Do you know what ALS is?
5/13/2019 (Permalink)
May is ALS awareness month.
ALS, or amyotrophic lateral sclerosis, is a progressive neurodegenerative disease that affects nerve cells in the brain and the spinal cord. A-myo-trophic comes from the Greek language. "A" means no. "Myo" refers to muscle, and "Trophic" means nourishment – "No muscle nourishment." When a muscle has no nourishment, it "atrophies" or wastes away. "Lateral" identifies the areas in a person's spinal cord where portions of the nerve cells that signal and control the muscles are located. As this area degenerates, it leads to scarring or hardening ("sclerosis") in the region.

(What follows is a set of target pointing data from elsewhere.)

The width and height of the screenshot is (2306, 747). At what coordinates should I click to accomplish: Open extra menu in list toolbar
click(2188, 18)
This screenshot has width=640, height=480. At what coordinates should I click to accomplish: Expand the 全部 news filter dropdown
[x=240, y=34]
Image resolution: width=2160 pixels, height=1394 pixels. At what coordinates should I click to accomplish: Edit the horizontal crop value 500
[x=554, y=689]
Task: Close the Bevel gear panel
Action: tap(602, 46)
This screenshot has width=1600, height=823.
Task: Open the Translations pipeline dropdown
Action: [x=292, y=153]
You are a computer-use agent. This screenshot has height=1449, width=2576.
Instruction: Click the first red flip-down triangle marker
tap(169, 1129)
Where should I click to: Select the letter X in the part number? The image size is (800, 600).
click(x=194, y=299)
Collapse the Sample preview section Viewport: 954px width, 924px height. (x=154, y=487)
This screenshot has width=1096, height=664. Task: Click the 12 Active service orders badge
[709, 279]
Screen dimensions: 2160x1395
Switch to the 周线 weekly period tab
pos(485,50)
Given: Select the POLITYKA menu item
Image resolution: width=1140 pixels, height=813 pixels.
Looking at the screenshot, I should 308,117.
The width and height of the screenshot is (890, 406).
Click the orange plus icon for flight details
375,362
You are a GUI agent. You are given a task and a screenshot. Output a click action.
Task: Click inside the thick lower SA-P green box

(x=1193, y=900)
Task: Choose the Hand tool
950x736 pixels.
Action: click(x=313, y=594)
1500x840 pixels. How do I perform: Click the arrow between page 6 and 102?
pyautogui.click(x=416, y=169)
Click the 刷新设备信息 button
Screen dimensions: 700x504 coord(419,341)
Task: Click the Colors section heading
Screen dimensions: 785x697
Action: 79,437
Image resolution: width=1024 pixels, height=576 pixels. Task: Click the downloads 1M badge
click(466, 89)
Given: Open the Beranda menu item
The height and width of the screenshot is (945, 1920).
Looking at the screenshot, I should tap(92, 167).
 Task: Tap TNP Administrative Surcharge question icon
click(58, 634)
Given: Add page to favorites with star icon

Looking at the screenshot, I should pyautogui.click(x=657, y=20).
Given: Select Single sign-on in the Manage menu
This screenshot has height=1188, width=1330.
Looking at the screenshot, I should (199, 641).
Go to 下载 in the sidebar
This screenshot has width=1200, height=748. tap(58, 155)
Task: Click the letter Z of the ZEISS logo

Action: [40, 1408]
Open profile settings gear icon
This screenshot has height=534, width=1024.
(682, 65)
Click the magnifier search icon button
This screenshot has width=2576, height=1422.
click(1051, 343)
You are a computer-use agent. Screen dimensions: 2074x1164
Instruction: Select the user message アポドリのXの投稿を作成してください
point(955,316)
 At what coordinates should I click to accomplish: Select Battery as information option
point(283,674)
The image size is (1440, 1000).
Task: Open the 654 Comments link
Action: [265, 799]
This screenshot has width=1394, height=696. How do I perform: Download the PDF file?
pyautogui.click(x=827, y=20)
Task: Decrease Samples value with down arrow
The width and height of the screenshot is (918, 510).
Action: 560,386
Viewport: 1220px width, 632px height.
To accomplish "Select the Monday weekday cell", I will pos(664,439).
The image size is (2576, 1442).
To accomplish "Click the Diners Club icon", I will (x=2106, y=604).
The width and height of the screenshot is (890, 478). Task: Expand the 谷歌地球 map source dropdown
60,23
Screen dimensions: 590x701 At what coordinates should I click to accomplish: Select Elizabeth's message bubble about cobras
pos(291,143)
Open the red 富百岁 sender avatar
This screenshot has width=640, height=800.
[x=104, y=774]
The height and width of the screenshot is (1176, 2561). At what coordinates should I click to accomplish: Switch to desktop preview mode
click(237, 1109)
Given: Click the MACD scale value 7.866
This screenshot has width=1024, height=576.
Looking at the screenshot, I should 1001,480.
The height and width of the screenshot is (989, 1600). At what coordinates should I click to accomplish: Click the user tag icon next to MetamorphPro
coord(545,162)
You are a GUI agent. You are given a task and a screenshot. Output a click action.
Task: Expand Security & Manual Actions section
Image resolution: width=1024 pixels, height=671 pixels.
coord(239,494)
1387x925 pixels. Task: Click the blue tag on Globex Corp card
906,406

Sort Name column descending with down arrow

Motor neurons reach from the brain to the spinal cord and from the spinal cord to the muscles throughout the body. The progressive degeneration of the motor neurons in ALS eventually leads to their demise. When the motor neurons die, the ability of the brain to initiate and control muscle movement is lost. With voluntary muscle action progressively affected, people may lose the ability to speak, eat, move and breathe. The motor nerves that are affected when you have ALS are the motor neurons that provide voluntary movements and muscle control. Examples of voluntary movements are making the effort to reach for a smart phone or step off a curb. These actions are controlled by the muscles in the arms and legs.
ALS usually strikes people between the ages of 40 and 70, and it is estimated there are at least 16,000 Americans who have the disease at any given time (although this number fluctuates). For unknown reasons, military veterans are approximately twice as likely to be diagnosed with the disease as the general public.